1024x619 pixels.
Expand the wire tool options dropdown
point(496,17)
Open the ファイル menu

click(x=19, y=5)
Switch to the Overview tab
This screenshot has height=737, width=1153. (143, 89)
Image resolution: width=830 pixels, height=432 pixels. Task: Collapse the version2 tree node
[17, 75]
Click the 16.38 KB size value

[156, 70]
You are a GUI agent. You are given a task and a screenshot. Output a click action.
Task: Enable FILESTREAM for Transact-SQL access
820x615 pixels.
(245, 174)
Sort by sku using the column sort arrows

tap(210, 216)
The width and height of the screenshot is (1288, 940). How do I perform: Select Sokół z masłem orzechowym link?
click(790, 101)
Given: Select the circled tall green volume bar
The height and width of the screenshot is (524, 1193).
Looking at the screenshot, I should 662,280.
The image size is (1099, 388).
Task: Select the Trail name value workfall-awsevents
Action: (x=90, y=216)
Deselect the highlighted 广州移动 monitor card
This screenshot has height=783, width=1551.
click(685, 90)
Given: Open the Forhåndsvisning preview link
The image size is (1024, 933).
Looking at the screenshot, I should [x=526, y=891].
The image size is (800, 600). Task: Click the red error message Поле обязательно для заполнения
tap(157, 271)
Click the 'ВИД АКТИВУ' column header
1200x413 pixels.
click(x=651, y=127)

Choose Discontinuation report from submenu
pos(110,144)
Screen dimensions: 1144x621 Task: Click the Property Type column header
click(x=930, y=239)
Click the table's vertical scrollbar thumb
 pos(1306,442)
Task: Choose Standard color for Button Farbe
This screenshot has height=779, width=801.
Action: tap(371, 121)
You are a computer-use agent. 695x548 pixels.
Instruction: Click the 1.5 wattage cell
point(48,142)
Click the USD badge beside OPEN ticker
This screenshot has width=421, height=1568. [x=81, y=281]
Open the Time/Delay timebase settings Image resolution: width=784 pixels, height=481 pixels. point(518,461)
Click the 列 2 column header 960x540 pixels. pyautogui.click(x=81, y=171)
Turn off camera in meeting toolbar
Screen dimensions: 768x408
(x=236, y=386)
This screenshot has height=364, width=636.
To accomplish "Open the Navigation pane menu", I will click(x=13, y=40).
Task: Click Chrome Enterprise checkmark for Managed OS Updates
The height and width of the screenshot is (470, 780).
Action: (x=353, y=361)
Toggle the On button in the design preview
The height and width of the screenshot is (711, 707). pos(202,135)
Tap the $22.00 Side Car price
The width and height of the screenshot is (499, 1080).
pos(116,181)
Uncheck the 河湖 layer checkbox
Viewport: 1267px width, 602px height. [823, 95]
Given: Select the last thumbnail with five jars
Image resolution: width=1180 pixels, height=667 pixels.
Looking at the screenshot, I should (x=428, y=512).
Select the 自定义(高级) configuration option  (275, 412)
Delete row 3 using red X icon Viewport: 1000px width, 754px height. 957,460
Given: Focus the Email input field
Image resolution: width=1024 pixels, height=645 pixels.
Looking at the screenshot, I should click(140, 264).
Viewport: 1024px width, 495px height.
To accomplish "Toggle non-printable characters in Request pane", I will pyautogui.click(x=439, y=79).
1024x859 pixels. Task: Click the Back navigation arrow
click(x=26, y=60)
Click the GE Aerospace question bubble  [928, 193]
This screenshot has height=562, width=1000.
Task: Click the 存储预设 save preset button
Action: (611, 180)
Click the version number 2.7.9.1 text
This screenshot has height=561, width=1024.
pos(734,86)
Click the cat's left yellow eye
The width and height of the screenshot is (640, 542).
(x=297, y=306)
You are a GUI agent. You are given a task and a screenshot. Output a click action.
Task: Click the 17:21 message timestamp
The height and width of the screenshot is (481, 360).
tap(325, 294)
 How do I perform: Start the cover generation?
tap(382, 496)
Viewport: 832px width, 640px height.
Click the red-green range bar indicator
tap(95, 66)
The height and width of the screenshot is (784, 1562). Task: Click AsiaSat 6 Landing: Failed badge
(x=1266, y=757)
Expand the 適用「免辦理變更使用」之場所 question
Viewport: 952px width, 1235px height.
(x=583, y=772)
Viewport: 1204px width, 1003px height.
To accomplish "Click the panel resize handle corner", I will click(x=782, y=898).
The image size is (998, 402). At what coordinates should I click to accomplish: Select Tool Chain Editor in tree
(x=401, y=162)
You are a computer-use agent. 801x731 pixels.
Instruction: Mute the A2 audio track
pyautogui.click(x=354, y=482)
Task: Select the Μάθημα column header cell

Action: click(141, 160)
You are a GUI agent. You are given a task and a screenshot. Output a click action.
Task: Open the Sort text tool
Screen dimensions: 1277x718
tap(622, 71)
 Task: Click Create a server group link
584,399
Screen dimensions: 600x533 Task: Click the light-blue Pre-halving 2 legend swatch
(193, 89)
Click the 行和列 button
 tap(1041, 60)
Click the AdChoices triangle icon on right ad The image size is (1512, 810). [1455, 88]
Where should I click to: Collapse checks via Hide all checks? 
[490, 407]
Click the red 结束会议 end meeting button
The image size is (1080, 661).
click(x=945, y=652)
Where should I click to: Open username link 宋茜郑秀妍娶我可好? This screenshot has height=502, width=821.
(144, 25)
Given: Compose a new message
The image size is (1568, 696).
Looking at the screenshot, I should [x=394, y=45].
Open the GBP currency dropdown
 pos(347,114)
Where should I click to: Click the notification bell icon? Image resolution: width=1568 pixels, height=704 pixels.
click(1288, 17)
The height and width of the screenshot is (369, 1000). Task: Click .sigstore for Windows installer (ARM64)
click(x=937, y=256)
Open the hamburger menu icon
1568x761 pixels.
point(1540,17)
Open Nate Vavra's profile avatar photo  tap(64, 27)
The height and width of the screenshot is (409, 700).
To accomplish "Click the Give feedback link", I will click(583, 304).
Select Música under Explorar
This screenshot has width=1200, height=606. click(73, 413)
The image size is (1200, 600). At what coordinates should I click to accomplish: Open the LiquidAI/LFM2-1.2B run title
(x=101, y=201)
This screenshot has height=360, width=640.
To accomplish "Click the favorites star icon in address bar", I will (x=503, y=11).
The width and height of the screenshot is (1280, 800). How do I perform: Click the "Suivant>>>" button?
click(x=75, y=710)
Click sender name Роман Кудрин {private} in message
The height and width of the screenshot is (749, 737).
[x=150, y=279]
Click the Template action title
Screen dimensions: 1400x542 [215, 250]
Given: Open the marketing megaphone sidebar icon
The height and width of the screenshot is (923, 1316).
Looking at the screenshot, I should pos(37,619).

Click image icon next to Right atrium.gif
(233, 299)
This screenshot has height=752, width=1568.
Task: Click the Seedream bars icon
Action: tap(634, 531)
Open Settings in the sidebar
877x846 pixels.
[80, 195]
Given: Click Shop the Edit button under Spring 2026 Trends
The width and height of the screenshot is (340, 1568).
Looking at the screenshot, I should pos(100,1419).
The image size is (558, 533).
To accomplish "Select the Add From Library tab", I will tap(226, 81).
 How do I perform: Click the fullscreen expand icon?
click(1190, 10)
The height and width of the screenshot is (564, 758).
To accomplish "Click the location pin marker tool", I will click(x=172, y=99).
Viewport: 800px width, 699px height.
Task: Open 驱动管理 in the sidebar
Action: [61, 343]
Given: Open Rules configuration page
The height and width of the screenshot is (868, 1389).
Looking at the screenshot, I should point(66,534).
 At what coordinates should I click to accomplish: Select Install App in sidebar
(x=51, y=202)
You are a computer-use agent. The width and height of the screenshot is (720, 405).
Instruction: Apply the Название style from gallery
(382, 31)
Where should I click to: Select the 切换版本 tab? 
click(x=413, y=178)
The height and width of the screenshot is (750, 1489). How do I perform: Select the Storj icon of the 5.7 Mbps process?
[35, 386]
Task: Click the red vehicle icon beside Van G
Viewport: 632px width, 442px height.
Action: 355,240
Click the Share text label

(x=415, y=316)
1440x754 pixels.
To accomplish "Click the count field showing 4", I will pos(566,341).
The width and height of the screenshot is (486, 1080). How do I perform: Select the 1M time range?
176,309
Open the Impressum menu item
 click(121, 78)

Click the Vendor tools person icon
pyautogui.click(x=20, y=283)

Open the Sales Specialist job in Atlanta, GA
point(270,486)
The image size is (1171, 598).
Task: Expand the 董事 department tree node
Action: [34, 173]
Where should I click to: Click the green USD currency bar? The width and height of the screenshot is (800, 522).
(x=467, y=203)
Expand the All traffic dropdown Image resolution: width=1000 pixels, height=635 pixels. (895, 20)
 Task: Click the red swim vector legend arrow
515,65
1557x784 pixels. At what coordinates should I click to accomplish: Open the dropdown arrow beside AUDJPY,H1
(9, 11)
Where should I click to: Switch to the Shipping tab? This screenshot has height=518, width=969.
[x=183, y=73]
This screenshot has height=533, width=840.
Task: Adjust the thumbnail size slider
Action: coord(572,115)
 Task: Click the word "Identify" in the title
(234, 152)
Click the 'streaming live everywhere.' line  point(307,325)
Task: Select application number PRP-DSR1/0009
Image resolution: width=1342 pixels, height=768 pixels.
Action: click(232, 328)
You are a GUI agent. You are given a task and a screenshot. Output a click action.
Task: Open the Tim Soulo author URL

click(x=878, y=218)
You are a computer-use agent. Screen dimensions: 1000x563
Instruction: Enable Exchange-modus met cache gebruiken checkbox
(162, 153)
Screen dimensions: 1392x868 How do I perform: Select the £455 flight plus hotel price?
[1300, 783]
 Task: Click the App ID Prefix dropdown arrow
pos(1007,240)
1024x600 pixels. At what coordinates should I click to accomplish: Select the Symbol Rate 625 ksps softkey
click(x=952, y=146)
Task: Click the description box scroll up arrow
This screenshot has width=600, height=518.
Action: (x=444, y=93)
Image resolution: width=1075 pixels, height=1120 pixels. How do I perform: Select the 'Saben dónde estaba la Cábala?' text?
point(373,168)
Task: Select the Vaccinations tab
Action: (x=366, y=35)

## DESCRIPTION OF THE TASK:
Nothing but the lines above from the one containing "Given: Open the Forhåndsvisning preview link" through the one containing "Task: Choose Standard color for Button Farbe" should appear in the answer, each repeated exactly.

## RESPONSE FOR THIS EXERCISE:
Given: Open the Forhåndsvisning preview link
The image size is (1024, 933).
Looking at the screenshot, I should [x=526, y=891].
The image size is (800, 600). Task: Click the red error message Поле обязательно для заполнения
tap(157, 271)
Click the 'ВИД АКТИВУ' column header
1200x413 pixels.
click(x=651, y=127)

Choose Discontinuation report from submenu
pos(110,144)
Screen dimensions: 1144x621 Task: Click the Property Type column header
click(x=930, y=239)
Click the table's vertical scrollbar thumb
 pos(1306,442)
Task: Choose Standard color for Button Farbe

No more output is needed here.